» **What this task involves**:
Count the lines below containing "computer"; state the number only.

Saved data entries
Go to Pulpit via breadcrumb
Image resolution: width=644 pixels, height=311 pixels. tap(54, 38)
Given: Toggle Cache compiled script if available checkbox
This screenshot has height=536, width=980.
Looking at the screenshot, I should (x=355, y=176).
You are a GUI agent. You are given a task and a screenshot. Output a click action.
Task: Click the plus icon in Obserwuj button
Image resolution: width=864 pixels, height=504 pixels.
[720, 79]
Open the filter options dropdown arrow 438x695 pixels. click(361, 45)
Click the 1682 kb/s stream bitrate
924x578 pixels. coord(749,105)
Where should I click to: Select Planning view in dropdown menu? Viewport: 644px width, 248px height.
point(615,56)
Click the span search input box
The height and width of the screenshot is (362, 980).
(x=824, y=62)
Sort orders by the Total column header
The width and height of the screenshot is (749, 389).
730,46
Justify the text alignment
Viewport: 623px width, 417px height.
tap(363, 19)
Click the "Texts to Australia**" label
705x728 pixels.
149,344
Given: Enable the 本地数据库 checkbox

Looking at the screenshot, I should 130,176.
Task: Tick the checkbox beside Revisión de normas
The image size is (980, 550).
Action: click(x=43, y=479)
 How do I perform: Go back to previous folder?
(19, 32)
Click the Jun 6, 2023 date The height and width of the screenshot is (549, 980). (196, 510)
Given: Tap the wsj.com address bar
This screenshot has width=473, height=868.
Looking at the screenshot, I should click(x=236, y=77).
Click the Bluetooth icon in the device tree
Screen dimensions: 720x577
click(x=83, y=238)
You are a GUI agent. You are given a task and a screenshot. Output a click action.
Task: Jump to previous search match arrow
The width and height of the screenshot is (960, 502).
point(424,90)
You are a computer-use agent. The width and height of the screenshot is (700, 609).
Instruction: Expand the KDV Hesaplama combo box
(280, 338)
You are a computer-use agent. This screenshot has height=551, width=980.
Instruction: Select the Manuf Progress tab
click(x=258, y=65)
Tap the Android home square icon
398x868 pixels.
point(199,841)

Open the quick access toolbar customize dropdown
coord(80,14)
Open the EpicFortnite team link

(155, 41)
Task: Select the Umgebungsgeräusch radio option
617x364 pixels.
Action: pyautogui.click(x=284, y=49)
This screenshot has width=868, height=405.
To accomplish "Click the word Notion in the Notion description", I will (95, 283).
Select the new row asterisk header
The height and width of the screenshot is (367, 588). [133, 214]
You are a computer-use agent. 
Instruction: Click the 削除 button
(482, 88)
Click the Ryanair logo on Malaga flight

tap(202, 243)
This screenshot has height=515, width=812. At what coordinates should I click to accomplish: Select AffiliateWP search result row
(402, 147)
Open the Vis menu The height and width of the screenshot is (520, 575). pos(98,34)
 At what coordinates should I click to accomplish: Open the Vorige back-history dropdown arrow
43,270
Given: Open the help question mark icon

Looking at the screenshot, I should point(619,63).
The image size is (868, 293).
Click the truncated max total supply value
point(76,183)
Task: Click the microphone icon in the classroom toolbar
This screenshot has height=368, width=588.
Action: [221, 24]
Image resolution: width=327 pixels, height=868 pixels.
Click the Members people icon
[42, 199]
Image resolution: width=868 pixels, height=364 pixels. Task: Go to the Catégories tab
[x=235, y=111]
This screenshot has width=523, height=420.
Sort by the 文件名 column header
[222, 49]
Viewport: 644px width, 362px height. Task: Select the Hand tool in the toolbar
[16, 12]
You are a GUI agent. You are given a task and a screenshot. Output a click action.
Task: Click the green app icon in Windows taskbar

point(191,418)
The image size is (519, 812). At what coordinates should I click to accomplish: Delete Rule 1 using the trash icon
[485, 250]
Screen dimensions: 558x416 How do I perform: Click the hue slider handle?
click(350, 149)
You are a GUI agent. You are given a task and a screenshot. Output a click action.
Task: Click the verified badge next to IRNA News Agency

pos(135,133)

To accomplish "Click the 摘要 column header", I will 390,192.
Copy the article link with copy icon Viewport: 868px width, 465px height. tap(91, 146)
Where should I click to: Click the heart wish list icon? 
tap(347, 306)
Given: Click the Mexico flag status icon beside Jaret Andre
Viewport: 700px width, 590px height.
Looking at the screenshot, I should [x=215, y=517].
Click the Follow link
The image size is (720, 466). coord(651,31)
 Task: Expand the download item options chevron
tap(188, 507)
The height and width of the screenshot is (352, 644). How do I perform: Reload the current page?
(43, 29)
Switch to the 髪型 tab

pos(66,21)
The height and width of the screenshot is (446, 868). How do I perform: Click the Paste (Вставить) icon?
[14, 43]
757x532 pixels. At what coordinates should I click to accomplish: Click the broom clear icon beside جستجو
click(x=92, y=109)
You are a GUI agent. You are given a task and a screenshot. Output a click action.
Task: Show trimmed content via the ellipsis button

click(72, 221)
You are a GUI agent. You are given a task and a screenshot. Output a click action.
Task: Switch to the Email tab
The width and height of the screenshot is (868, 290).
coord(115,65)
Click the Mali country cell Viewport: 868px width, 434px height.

» **Answer box**:
3